IMPHAL, February 3: Haobam Paban Kumar’s non-feature film ‘Phum Shang’ (Floating Life) has clinched the Golden Conch Award in the international competition section for the documentary film under 60 minutes category at the 14th edition of Mumbai International Festival for Documentary, Short and Animation Films, popularly known as MIFF.
The award carries a cash prize of Rs 3 lakhs for the film’s director and Rs 2 lakhs for the producer.
‘Phum Shang’ is a 52-minute film which depicts the displaced fisherman after Manipur government in 2011 burnt down hundreds of huts at the Loktak Lake in the pretext of cleaning the lake and blaming the locals for polluting the lake.
Thousands of fisherman were displaced, became homeless and their livelihood snatched. Nowhere to go, the fisherman continued to fight the authorities. They resorted to fight a losing battle where the authorities even questioned their being a native of the lake since they live on floating huts built on the floating biomass.
The film covers the whole event extensively and more interestingly it also shows the making of Phum Shang where fisherman were engaged in making their unique hut, making layers of biomass where they erect a home.
The film is produced by Films Division, Mumbai.
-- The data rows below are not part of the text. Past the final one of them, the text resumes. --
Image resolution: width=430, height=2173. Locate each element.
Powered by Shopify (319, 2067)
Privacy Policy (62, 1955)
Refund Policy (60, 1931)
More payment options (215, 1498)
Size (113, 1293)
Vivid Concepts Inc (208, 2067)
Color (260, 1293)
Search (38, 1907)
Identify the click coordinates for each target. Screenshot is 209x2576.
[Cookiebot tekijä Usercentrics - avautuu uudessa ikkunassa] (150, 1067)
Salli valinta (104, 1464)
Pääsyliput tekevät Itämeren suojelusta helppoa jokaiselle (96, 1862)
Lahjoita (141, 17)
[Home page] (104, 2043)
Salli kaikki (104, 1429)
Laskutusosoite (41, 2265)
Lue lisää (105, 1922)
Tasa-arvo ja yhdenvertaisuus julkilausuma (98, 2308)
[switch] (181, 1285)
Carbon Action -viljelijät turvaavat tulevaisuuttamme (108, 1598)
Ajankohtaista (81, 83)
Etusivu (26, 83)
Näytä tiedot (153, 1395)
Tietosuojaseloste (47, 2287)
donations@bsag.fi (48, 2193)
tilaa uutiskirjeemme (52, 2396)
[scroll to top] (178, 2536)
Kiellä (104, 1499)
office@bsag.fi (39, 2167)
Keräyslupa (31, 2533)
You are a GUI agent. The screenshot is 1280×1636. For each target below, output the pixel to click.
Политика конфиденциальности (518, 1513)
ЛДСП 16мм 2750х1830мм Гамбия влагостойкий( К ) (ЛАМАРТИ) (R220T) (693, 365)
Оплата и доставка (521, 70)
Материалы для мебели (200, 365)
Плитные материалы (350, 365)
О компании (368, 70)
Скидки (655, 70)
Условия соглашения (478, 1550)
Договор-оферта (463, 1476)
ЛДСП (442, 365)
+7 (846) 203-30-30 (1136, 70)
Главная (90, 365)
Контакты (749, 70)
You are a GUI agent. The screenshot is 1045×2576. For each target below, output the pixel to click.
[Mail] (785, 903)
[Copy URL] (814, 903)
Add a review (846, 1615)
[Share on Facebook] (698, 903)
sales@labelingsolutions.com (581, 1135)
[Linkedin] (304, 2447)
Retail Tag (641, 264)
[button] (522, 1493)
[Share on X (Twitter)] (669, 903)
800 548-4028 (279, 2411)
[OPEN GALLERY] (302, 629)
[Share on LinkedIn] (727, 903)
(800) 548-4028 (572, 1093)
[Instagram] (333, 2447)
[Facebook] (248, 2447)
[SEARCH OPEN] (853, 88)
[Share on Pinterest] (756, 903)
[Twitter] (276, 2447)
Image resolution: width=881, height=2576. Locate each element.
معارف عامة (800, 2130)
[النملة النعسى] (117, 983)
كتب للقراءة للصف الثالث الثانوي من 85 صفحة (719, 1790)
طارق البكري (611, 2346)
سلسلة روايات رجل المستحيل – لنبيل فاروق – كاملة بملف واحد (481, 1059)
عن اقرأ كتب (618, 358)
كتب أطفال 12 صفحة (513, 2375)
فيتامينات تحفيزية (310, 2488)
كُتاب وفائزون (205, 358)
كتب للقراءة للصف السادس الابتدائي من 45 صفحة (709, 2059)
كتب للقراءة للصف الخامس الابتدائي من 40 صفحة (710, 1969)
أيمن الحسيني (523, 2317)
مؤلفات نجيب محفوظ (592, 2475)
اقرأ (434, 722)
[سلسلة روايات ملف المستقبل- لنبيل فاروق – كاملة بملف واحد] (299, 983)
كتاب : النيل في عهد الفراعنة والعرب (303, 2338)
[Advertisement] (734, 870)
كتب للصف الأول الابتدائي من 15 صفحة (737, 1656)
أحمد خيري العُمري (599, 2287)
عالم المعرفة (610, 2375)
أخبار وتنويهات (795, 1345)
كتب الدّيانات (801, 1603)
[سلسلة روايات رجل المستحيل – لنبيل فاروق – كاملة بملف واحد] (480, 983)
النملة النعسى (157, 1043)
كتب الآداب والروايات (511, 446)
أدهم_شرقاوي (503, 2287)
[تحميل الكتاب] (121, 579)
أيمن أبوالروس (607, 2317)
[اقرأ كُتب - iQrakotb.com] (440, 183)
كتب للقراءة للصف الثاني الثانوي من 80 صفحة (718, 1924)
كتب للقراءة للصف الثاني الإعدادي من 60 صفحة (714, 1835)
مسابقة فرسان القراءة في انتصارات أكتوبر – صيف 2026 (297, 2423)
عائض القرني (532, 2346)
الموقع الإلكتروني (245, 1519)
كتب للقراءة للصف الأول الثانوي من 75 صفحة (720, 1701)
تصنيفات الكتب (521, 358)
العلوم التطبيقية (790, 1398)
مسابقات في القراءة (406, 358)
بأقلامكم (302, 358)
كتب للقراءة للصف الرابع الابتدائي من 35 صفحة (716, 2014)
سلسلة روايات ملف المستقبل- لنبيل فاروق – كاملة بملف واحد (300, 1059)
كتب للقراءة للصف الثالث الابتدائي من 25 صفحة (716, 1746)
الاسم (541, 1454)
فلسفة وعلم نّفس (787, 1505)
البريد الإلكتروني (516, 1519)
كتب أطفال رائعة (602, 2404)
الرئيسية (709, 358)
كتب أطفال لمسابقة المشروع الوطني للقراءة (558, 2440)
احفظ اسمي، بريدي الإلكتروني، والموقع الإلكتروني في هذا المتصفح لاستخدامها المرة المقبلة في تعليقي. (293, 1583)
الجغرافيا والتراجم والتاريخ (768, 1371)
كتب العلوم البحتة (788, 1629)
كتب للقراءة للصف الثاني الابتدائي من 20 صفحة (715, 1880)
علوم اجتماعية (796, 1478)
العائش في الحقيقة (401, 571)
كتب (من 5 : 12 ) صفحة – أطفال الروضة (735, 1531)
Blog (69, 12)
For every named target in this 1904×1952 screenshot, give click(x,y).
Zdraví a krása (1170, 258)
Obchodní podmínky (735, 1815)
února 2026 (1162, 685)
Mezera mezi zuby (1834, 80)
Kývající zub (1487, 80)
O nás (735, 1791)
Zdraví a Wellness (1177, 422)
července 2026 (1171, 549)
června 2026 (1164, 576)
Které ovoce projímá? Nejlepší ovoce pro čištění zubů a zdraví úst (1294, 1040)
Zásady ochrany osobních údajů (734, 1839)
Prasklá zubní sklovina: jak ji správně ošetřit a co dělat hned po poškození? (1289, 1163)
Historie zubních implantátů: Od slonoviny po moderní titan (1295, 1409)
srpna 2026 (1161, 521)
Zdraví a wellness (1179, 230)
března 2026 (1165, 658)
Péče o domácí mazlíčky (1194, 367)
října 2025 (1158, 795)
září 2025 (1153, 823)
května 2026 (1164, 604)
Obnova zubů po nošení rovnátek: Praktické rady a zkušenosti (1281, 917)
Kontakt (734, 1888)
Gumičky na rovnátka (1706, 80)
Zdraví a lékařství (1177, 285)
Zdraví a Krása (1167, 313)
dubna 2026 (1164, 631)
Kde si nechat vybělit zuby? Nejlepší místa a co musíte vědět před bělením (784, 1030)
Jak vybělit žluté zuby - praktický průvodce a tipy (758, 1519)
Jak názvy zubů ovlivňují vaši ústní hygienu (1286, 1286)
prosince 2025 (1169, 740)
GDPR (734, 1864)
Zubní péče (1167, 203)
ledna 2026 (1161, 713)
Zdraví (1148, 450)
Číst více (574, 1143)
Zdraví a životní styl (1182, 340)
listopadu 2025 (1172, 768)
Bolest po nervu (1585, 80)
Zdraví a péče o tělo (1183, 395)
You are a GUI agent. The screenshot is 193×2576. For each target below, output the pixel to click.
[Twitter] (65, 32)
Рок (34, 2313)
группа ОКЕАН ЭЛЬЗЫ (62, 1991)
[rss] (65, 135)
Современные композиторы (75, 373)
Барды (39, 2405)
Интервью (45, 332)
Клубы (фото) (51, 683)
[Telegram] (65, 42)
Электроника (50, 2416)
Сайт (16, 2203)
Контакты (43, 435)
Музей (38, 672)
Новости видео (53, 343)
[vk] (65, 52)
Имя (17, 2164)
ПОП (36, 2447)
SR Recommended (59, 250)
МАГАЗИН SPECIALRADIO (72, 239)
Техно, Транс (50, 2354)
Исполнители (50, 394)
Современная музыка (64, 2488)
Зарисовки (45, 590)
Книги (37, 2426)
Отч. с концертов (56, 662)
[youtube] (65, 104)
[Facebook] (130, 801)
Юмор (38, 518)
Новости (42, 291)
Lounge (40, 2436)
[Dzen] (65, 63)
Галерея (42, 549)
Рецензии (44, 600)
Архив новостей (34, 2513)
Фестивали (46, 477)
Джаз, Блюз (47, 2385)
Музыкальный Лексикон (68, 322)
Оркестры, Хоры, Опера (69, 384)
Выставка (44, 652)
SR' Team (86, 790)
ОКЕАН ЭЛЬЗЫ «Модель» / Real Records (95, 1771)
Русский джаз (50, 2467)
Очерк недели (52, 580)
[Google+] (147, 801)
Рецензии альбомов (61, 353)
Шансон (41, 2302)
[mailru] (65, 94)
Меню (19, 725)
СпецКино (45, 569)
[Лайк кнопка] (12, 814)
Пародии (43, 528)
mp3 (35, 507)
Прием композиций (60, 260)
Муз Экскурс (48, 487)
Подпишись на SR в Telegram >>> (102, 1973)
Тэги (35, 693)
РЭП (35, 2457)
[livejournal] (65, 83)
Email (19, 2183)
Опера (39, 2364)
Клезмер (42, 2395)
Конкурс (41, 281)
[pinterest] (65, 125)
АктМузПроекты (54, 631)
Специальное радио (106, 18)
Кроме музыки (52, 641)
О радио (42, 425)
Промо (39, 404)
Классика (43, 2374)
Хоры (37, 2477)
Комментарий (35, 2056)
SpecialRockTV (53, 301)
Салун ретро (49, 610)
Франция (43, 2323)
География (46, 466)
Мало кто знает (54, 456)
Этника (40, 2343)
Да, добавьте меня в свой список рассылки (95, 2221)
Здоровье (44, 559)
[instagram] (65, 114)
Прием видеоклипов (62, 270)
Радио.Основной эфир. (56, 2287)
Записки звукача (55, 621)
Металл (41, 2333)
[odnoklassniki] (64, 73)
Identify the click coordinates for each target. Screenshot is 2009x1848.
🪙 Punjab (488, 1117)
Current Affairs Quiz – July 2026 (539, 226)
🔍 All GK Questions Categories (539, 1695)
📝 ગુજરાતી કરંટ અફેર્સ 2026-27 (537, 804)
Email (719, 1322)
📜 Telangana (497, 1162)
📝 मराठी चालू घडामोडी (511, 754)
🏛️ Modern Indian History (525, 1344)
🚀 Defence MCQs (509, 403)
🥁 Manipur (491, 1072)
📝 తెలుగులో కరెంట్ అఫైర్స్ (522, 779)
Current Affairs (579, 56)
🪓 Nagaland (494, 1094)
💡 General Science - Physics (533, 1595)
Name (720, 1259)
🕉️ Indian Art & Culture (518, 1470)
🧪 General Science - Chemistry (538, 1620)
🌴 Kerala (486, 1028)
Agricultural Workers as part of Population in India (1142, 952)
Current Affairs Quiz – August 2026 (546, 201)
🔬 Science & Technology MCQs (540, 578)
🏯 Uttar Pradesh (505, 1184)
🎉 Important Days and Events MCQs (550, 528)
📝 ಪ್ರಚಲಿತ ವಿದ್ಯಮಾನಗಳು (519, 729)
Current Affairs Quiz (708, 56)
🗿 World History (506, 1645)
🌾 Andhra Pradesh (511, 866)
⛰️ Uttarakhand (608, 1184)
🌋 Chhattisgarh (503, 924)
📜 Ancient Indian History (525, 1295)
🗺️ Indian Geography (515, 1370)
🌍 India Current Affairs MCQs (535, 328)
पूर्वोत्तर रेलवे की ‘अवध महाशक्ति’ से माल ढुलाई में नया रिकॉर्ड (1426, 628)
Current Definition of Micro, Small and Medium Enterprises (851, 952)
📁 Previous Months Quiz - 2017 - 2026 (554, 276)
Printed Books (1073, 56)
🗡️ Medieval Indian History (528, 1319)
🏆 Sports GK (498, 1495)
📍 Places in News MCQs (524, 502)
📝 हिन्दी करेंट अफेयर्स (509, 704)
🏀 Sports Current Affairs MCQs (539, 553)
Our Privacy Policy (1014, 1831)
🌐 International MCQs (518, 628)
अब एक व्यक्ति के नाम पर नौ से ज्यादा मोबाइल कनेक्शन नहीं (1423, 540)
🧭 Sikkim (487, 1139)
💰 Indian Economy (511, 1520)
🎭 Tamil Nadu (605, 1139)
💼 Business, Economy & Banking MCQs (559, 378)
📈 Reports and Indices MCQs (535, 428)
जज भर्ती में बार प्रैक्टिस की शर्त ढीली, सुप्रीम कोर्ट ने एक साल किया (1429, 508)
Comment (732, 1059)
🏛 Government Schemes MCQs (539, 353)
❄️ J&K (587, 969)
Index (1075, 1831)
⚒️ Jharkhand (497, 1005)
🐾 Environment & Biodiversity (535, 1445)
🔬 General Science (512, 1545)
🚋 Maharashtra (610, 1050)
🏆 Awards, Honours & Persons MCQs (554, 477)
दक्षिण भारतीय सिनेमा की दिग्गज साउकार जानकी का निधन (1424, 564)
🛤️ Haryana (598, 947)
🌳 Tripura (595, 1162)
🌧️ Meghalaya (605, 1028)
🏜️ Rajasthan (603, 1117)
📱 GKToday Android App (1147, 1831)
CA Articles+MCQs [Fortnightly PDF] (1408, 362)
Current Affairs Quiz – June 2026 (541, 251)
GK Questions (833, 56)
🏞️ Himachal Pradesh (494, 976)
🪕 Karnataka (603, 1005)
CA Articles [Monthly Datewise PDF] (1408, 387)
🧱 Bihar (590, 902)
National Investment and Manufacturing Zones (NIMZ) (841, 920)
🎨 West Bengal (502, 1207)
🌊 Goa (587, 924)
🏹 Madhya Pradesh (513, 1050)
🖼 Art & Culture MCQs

Irom Maipak is the cameramen, while Sankar is the editor and Sukanta Mazumdar worked on sound.
This is the second time for Haobam Paban Kumar who got the selection of his film in the International competition of the MIFF. In MIFF 2006, his film ‘AFSPA 1958’ was awarded International Jury Award with a prize money of Rs 1 lakh and the prestigious International FIPRESCI Critics Award with certificate of merit in the international competition for documentary films.
MIFF is one of the most prestigious festivals in the documentary, short and animation genre at par with international film festivals like Leipzig, Berlin, Oberhausen, Cracow and Tampere etc
Five films namely ‘Hard To Believe’ directed by Ken Stone from USA, ‘Phum Sang’ by Haobam Paban Kumar from India, ‘The Deer, Tree and Me’ by Teena Kaur from India, ‘Tashi and the Monk’ by Johnny Burke and Andrew Hinton from UK and ‘The Boy From My Window’ by Kesang Tsetan from Nepal entered the final round of the competition for the Best Documentary Film in the category in which Haobam Paban won the prestigious title.